**RECORDS FOR THIS EXERCISE:**
■ ■ ■

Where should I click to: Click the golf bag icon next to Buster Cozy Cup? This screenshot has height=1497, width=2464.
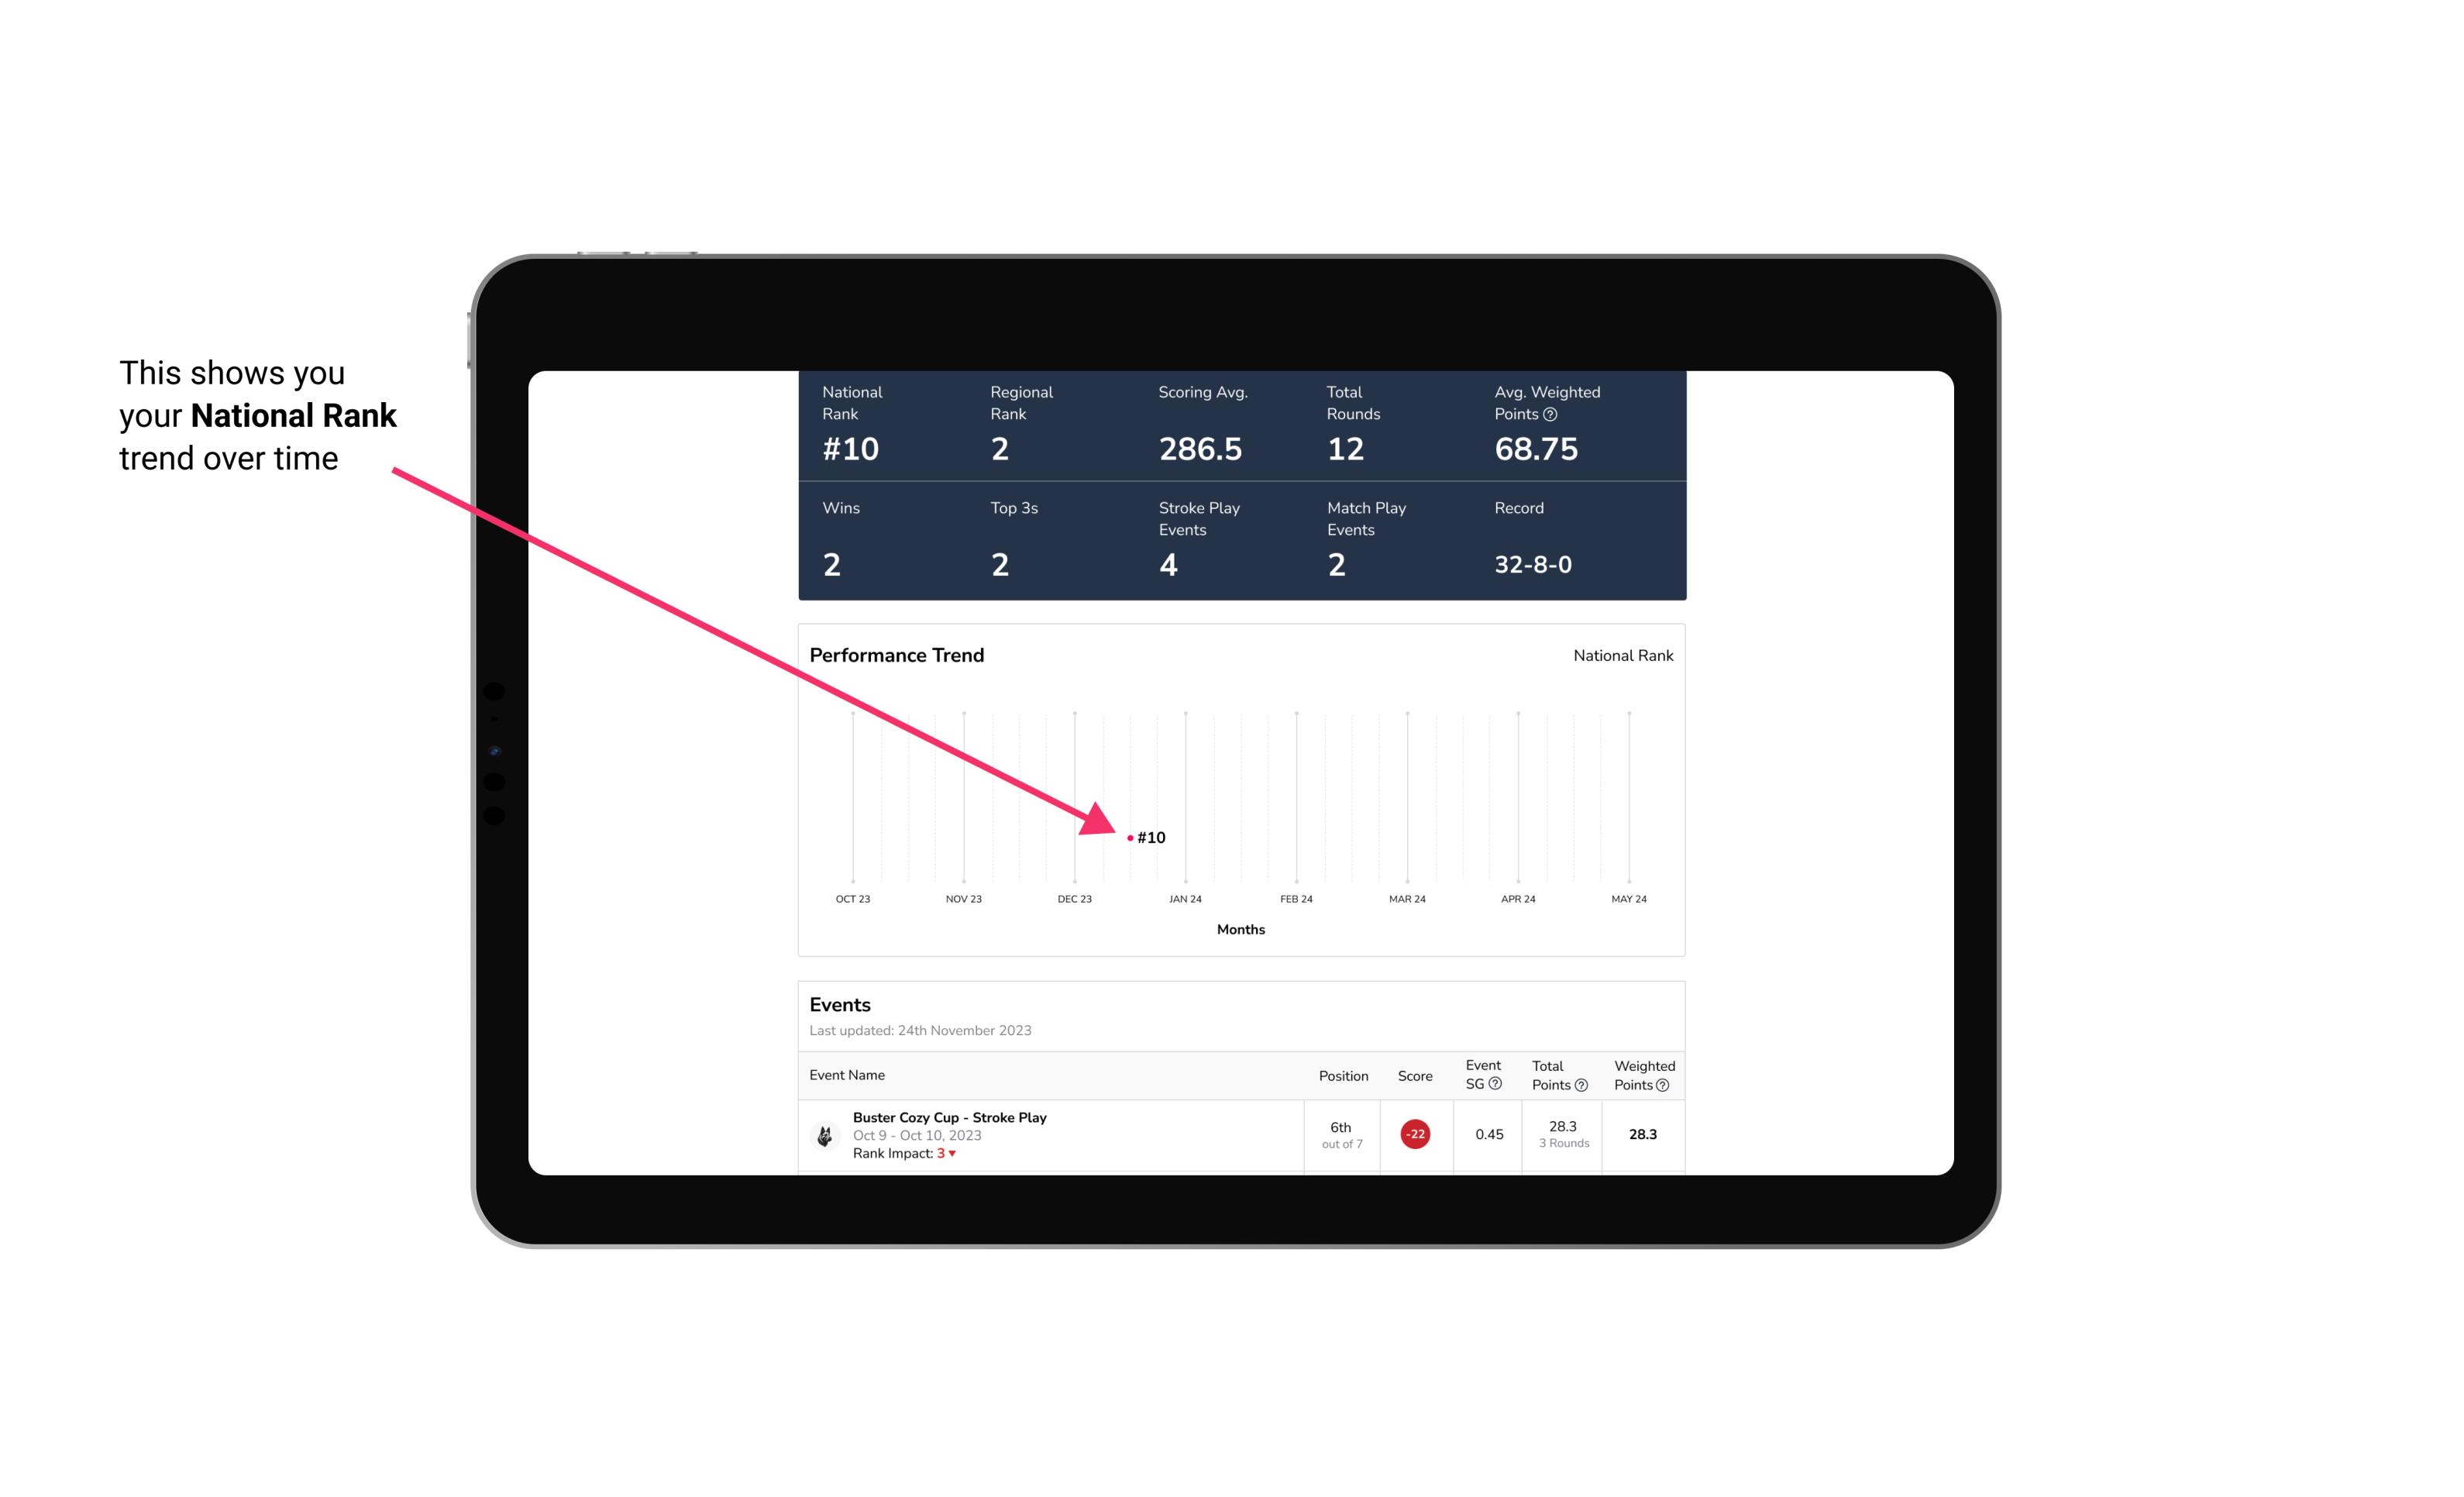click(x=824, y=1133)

■ ■ ■

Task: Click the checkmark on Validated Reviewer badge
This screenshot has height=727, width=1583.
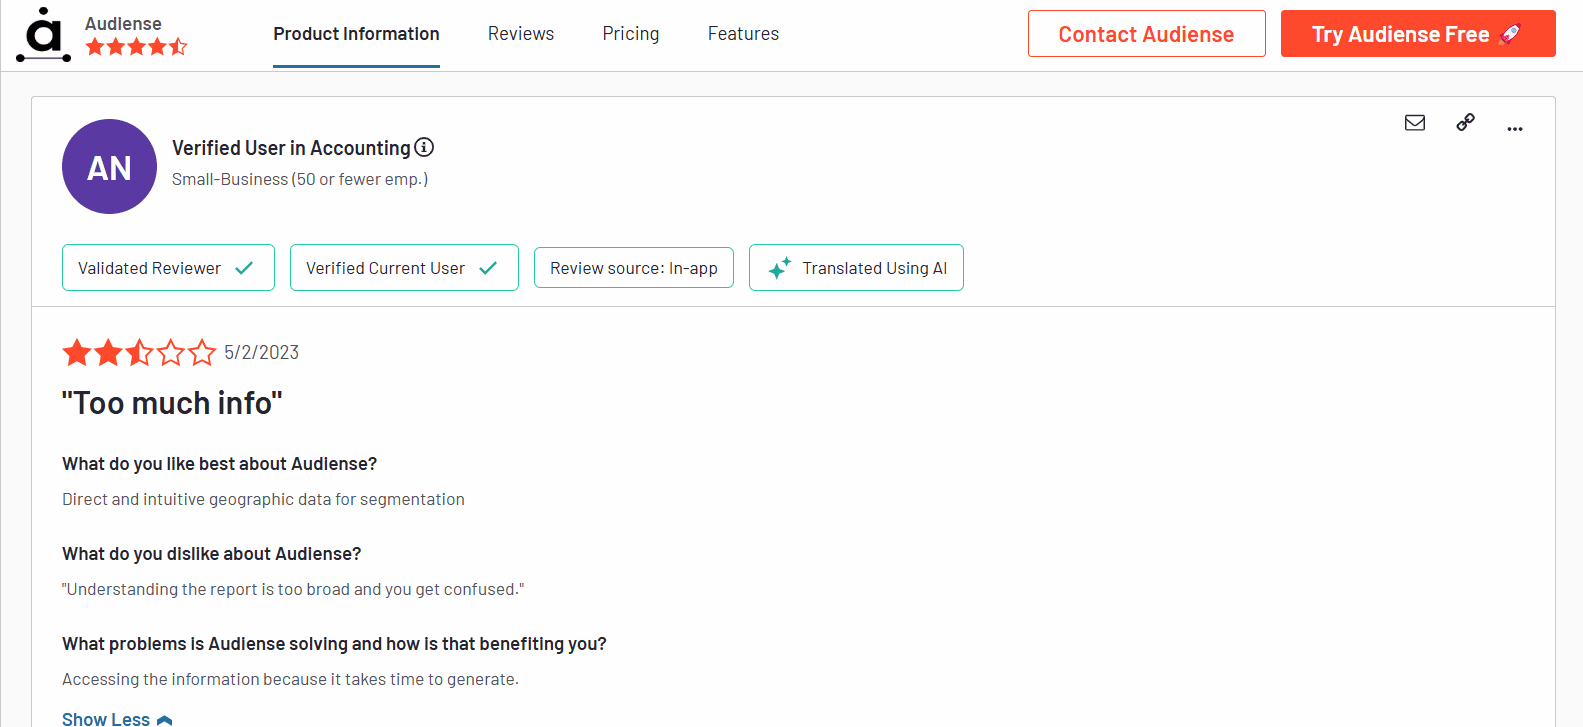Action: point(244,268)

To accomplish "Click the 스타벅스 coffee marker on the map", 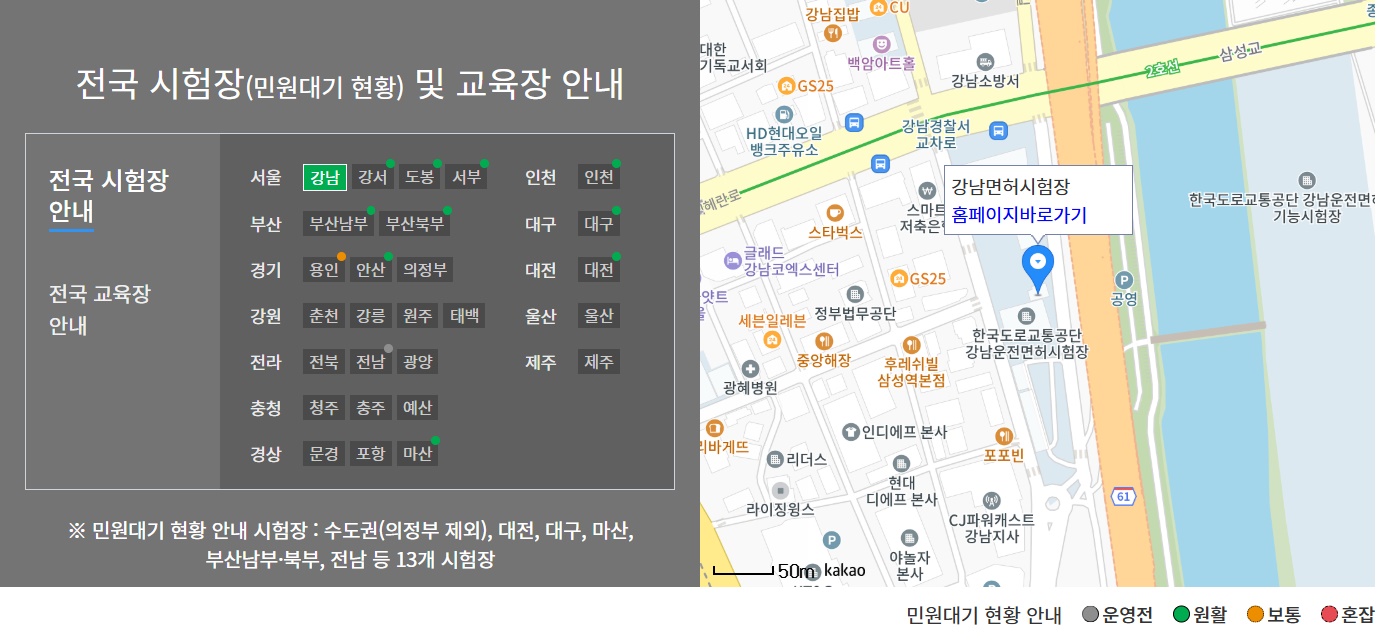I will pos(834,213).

■ ■ ■

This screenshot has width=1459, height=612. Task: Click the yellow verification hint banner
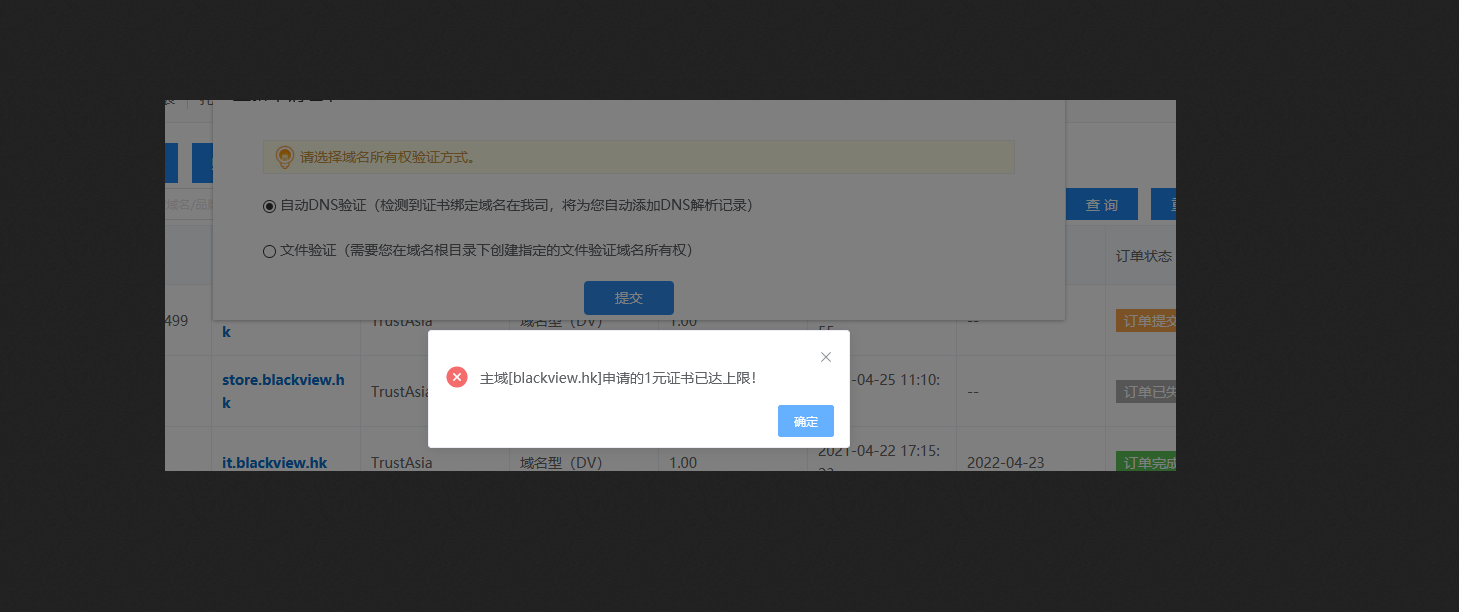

■ ■ ■

Select every line in the material above where the string "Task" occurs, and copy it.

**YOUR SOLUTION:**
Task: Click the checkmark on Validated Reviewer badge
This screenshot has width=1459, height=612. Task: Click the yellow verification hint banner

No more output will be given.